**Written task 1**
Answer these questions using the passage on US economic data:
(a) Which ISM index fell more than expected, and what contracted within it?
(b) What level did oil prices reach last week?
(c) What do the writers think falling energy prices will ultimately be for growth?
**Written task 2**
Summarize the passage on US economic data in two sentences.

**Selected passage**
::::::

US Economic Data Signals Caution

A cursory glance of US economic data releases since the start of this year raise concerns about the strength of the recovery particularly as global deflationary fears intensify. The US ISM manufacturing index fell more than expected with a contraction in new orders, while the ISM non-manufacturing index and factory orders also underwhelmed the market’s expectations. As oil prices plumbed to a new six-year low last week, asset markets have reacted nervously. US equities have stuttered and declines in intermediate and longer-dated US treasury yields highlight ongoing investor uncertainty in the sustainability of the US recovery.

Incremental Improvements Expected in 2015

Nonetheless, our conviction remains untainted that the US economy will make incremental improvements in 2015. While many fear the downside risks of falling energy prices, we think this trend will ultimately be a positive force for growth.

::::::

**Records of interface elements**
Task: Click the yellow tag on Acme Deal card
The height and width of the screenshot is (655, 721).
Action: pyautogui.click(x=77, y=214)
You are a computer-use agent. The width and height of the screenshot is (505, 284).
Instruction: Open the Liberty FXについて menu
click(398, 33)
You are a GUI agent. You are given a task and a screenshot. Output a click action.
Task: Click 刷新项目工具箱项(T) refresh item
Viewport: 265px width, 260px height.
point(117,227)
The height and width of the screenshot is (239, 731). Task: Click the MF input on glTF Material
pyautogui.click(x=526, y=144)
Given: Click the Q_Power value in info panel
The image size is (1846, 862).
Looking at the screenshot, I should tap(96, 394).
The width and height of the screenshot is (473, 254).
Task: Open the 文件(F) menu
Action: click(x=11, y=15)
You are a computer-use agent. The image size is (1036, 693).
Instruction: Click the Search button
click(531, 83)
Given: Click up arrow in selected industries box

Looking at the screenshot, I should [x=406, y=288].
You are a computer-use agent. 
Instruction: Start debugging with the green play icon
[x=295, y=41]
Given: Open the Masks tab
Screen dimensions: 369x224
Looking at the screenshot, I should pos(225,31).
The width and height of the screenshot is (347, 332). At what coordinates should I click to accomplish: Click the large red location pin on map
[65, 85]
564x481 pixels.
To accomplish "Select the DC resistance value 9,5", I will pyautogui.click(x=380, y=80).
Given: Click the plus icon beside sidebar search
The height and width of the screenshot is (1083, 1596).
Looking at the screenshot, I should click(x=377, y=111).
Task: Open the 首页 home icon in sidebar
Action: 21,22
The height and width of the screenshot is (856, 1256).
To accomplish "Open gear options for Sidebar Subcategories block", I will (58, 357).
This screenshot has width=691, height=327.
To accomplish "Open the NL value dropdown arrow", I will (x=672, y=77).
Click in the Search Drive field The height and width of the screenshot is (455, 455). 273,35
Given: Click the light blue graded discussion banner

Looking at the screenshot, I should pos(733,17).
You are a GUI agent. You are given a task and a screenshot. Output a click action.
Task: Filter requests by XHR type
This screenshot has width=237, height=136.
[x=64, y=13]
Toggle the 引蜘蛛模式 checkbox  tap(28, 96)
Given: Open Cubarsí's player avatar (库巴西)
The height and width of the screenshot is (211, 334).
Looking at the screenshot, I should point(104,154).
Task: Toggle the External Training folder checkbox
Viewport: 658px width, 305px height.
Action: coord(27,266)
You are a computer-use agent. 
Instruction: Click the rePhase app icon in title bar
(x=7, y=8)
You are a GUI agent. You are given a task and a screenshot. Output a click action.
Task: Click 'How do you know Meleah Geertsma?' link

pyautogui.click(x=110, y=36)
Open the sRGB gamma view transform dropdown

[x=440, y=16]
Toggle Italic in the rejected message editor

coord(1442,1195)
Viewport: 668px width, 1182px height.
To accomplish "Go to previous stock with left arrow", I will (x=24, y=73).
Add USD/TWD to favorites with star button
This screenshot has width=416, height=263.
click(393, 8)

::::::

**Task answer 1**
(a) The US ISM manufacturing index fell more than expected, with a contraction in new orders.
(b) Oil prices fell to a new six-year low.
(c) The writers think falling energy prices will ultimately be a positive force for growth.

**Task answer 2**
US economic data released since the start of the year have raised concerns about the recovery: the ISM manufacturing index fell more than expected, other indicators underwhelmed, and asset markets reacted nervously as oil hit a new six-year low. The writers still expect the US economy to make incremental improvements in 2015 and believe falling energy prices will ultimately be a positive force for growth.